University of Toronto Psychology professor, and well-known proponent of individual liberty and free speech, Dr. Jordan Peterson rose to world prominence when, in 2016, he publically opposed Canada’s obnoxious “pronoun” law C-16, which mandated that any “regulated” business in the nation have its employees use the “pronouns” that customers demanded. The bill was bad enough, since it abrogated the principles of private property and free association, but many saw it as the start of a long march towards even harsher censorship.
And now, Peterson is sounding the alarm again.
Dr. Jordan B. Peterson took to Twitter on Wednesday to critique the controversial Canadian censorship Bill. Bill C-10 is currently being pushed forward by the Liberal government and is being spearheaded by Heritage Minister Steven Guilbeault. If passed, the Bill would regulate all Canadian social media users and impose CRTC (Canadian Radio and Telecommunications) restrictions on content.
What a shock that the Canadian government should want to attack free speech. Goodness knows that the precedent already hasn’t been set with C-16, or the repeated crackdowns on churches, or the Canadian government attacks on Ezra Levant’s Rebel News after it was critical of that overbearing Canadian government.
And, like Rebel News, and like those courageous religious people who will not bow to government threats, Peterson is standing tall against this next step towards Canadian authoritarianism.

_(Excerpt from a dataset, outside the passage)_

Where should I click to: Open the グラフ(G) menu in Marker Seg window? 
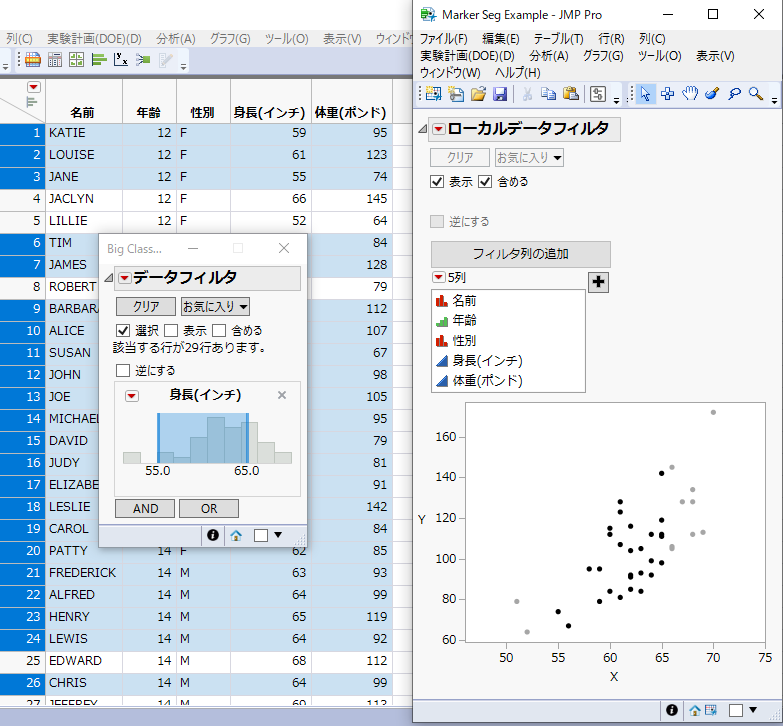click(x=602, y=56)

After National Post Columnist Colby Cash tweeted “Do you remember electing this man President of the Internet(?)” along with a shot of “Heritage Minister” Steven Guilbeault and a story from CTV News describing how C-10 would place online participants with a “large enough” audience under Guilbeault’s eye for censorship, Peterson re-Tweeted Cash’s post, and added:
How about we don’t do this, Canada. I’d hate to move.
And, later, Peterson added:
I have a million more YouTube subscribers than our national broadcaster CBC. So does that make me a broadcaster to be regulated by Trudeau's pathetic minions? Or does it just indicate that CBC is a failure, despite the fortune it takes in in public subsidy?
And he noted:
CBC, your heavily subsidized but once admired and credible state broadcaster is now ideologically addled, propagandistic, outdated and increasingly despised or ignored. And now you dare to extend your incompetent governance to other media forms?
And, finally, Peterson wrote:
Just try and regulate my YouTube channel and see what happens @JustinTrudeau
To which the Post Millennial’s Isidorou tweeted:
I’ve studied this Bill closely. You will absolutely be considered a broadcaster and regulated as such. You will pay into the Canada media fund and be potentially mandated to CRTC quotas around content.
Indeed, for Post Millennial, he reports:
In an interview with The National Post, Former CRTC commissioner Peter Menzies said that Bill C-10 ‘doesn’t just infringe on free expression, it constitutes a full-blown assault upon it…’
Of course, the very existence of a “Radio and Television Commission” is an assault on free expression because it presupposes a government oversight of expression, so Mr. Menzies has some learning to do when it comes to the state and speech.
And that is the crux of the problem. Once the camel’s nose of government is under the proverbial tent of speech, the principle of free speech has been broken, and increasingly more onerous and authoritarian speech restrictions will arise.
Even in America, where the First Amendment strictly forbids the feds from infringing on speech, the DC politicians created the Federal Radio Commission in the 1920s and turned that regulatory monster into the FCC in the 1940s.
We haven’t had free speech in the US ever since.
So there are lessons to be learned and battles to be fought.
Thank goodness Jordan Peterson and folks like Isidorou are willing to don their armor and stay in the arena.